What ifs 'magic' about lightweight organs like (I think) the old Vox, is that E, G, B etc each has its own oscillator which is divided down for the octaves. So, like a guitar, the frequencies in a chord aren't locked together (especially today, now the soft cored coils in the oscillators are crumbling...). On the other hand, an organ with a "top divider" chip, has a fixed frequency relationship (not COMPLETELY even though, so some beating).

glimmertwin

One time a long time ago I wanted to make my guitar sound like a Farfisa because I loved that sound so much....finally I bought a farfisa and learned to play it.  Life was pretty good...but recently here after this fairly recent interest in tinking with stomboxes, I have revived the idea of maybe one day making my guitar have that slightly vibrato(ed) reedy organ sound with limitless sustain.  Maybe even some toggle swithes for the different organ voicings. 
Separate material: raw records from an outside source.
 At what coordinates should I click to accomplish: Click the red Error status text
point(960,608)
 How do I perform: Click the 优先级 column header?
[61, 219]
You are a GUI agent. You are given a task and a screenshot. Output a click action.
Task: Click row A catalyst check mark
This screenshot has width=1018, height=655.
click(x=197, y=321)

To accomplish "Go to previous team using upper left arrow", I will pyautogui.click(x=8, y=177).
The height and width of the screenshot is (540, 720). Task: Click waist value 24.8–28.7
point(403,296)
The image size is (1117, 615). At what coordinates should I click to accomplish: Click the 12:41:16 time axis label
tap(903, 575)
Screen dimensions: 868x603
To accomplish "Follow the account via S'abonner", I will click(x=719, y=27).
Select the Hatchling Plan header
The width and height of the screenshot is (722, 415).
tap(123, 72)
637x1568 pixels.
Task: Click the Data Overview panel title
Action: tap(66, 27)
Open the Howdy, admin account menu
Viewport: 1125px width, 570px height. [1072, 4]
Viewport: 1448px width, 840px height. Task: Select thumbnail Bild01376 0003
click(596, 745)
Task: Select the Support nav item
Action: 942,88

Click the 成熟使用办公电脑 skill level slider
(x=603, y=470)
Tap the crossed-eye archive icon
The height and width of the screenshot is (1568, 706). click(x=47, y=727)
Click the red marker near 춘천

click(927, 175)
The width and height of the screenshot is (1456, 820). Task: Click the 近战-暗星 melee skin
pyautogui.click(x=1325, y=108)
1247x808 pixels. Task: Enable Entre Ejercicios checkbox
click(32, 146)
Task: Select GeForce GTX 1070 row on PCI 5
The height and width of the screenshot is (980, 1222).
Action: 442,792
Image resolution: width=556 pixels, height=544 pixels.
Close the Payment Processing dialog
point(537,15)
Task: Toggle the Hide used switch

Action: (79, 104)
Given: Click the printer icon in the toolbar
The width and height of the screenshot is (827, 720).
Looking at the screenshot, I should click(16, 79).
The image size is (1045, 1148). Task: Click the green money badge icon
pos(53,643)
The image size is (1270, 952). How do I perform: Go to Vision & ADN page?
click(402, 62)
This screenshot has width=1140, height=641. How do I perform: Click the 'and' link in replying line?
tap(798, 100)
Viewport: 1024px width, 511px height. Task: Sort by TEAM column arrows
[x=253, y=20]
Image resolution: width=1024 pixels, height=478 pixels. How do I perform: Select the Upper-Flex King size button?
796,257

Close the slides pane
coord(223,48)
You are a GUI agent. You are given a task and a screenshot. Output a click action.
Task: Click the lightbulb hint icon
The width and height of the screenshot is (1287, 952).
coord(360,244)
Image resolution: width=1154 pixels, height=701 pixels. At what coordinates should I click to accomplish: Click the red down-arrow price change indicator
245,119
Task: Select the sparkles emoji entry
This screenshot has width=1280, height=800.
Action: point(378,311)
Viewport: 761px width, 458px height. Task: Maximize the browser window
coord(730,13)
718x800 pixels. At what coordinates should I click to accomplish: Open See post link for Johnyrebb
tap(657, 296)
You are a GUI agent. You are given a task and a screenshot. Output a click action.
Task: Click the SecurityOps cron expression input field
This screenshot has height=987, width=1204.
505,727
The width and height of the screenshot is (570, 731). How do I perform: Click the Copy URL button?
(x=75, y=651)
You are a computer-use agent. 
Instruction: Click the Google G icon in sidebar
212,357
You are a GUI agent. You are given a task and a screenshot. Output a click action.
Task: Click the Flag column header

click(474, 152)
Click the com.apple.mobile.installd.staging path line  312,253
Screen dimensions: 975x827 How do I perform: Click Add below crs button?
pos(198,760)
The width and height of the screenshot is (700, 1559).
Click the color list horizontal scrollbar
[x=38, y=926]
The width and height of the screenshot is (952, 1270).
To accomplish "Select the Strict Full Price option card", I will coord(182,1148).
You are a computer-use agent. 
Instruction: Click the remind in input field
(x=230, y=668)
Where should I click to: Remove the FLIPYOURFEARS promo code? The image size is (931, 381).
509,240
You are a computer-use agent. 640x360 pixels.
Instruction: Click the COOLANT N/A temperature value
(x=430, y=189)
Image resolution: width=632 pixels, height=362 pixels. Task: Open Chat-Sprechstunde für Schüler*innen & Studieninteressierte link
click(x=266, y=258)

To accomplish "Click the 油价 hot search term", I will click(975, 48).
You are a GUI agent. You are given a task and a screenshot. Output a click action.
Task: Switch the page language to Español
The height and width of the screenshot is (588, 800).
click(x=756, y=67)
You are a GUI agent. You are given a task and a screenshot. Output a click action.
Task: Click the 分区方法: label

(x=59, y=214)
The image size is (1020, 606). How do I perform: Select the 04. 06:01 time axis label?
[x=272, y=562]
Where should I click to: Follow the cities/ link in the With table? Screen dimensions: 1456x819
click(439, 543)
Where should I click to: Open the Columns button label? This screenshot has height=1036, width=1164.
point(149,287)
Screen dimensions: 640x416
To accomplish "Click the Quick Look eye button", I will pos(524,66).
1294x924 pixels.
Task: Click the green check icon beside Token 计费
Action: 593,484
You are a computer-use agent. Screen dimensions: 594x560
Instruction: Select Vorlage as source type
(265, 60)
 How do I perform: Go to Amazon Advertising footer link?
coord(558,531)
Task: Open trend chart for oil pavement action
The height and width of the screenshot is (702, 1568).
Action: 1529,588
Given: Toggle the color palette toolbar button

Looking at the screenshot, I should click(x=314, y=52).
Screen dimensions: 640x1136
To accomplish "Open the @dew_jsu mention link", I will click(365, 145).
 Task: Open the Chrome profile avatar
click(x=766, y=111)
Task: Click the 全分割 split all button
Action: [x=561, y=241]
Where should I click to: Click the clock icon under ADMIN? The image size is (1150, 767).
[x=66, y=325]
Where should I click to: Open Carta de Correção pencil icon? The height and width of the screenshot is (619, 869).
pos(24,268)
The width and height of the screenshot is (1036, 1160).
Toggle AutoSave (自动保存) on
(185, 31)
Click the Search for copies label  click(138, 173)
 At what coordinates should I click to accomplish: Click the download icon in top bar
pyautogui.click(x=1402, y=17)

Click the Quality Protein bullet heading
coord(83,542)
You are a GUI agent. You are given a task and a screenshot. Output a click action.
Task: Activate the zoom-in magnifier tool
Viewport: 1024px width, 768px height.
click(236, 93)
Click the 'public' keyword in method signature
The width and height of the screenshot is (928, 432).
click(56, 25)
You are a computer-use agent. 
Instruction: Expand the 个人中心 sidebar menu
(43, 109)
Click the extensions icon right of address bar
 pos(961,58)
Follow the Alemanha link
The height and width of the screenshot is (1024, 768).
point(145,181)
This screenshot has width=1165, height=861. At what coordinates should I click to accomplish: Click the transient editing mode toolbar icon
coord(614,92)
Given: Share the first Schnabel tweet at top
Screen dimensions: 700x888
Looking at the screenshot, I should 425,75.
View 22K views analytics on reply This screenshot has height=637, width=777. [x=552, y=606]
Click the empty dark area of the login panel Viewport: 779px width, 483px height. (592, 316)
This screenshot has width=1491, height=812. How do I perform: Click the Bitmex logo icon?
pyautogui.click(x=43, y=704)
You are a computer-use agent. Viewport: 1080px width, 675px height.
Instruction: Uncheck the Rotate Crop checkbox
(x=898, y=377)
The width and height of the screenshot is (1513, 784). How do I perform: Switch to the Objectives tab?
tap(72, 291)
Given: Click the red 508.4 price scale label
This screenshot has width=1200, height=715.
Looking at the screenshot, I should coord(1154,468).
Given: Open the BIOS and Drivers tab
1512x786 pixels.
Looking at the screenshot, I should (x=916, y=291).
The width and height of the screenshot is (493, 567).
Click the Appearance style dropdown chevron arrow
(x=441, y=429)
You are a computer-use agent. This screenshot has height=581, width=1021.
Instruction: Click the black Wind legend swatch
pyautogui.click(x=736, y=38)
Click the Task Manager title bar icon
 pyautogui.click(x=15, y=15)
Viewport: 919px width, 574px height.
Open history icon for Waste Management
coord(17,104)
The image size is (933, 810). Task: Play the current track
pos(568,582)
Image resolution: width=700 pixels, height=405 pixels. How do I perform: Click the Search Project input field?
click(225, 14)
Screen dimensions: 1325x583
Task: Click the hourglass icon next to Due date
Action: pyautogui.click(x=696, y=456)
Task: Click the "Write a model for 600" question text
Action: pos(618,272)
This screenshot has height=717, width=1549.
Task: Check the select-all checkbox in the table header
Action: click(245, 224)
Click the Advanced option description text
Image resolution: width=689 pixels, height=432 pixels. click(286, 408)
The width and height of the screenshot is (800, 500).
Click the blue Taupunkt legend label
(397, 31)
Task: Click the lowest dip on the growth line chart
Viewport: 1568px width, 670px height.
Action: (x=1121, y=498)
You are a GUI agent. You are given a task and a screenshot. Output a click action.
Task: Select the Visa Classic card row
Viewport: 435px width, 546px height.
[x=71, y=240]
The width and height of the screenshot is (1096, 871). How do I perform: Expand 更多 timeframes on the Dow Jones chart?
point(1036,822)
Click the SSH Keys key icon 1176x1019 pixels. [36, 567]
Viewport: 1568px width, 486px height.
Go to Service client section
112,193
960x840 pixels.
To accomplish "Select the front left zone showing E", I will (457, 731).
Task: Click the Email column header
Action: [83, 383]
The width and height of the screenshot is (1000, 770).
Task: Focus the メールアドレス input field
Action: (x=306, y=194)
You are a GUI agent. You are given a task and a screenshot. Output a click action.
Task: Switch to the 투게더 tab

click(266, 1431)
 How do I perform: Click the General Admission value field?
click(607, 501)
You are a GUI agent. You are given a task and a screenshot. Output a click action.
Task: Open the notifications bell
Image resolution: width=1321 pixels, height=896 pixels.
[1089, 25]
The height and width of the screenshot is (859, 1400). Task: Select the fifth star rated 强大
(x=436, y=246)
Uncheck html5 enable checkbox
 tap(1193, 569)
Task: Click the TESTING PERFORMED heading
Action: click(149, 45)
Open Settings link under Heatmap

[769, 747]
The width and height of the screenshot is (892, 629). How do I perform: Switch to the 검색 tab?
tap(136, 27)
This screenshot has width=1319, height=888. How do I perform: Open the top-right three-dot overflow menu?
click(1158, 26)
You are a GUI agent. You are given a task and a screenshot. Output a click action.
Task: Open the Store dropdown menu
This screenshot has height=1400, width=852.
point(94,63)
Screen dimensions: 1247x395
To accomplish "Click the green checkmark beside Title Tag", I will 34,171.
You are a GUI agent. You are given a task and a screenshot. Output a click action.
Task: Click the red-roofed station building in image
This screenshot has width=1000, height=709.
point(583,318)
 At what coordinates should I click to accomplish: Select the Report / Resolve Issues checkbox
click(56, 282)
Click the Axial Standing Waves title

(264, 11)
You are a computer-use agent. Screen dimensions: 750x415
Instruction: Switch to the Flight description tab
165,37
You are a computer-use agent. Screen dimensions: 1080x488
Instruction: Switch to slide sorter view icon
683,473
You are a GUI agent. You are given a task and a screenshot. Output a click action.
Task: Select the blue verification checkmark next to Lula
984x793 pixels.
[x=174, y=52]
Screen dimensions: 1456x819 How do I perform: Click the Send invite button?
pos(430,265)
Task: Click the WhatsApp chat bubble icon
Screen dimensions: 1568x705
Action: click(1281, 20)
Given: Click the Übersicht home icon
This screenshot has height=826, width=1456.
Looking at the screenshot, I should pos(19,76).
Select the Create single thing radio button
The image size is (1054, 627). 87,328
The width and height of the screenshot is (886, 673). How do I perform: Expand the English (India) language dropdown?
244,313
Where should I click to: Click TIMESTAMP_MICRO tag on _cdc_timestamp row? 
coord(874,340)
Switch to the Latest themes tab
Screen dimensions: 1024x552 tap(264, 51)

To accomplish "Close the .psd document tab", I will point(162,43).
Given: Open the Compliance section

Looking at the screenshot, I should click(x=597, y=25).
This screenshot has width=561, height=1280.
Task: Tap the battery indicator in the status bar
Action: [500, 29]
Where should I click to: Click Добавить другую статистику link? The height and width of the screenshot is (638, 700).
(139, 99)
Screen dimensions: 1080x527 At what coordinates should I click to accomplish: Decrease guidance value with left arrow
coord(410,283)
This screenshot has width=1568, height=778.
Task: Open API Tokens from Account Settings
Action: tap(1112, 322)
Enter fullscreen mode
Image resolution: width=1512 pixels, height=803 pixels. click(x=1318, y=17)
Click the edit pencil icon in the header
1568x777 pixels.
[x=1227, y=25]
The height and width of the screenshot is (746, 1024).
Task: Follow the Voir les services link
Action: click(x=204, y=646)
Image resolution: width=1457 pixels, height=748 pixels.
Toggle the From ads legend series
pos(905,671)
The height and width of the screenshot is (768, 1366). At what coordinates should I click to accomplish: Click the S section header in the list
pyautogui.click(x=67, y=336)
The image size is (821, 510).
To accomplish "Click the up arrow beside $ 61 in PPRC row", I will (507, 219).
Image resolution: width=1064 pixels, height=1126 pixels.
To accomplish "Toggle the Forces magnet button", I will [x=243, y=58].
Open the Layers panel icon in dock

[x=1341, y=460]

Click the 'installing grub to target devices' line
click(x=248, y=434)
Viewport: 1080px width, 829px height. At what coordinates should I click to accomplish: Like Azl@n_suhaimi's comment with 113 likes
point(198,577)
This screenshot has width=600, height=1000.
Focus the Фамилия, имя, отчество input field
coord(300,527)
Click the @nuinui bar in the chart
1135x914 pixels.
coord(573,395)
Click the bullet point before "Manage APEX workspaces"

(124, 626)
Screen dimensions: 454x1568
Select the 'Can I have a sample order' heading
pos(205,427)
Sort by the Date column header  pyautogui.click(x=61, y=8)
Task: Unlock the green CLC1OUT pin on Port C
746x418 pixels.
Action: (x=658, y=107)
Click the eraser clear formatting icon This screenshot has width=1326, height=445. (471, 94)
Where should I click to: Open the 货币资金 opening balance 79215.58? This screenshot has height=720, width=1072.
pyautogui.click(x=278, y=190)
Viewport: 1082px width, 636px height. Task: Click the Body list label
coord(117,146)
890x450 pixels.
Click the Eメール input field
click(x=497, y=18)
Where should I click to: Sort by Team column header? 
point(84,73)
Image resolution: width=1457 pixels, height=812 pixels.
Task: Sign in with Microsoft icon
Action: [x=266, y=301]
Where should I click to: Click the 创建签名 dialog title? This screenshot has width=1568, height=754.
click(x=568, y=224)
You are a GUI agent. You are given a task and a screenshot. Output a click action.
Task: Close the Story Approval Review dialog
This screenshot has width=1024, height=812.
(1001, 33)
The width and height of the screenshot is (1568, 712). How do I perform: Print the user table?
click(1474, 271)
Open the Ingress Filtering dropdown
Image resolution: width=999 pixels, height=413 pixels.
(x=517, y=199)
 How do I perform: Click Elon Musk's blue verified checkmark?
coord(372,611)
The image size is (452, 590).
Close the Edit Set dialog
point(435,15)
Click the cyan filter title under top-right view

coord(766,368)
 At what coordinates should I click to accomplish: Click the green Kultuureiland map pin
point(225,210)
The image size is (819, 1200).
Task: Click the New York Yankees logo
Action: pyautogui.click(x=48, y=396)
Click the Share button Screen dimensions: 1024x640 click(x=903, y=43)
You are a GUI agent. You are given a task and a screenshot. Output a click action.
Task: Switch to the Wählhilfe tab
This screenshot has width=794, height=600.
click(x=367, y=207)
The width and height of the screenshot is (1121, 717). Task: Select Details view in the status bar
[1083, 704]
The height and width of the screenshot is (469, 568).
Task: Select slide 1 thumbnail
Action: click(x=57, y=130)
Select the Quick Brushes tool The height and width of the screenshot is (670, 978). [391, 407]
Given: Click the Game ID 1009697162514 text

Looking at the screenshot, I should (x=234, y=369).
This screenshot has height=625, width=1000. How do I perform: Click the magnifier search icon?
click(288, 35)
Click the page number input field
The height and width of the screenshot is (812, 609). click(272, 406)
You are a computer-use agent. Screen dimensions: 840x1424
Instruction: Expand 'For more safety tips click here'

Right about now I wish I hadn't sold that farfisa and got a computer program instead.....computer programs aren't near as interesting to look at when you open them up as a crusty old italian organs are...

Thinking out loud again...

Herr Masel

Quote from: Paul Perry (Frostwave) on January 19, 2006, 01:42:51 AM
What ifs 'magic' about lightweight organs like (I think) the old Vox, is that E, G, B etc each has its own oscillator which is divided down for the octaves. So, like a guitar, the frequencies in a chord aren't locked together (especially today, now the soft cored coils in the oscillators are crumbling...). On the other hand, an organ with a "top divider" chip, has a fixed frequency relationship (not COMPLETELY even though, so some beating).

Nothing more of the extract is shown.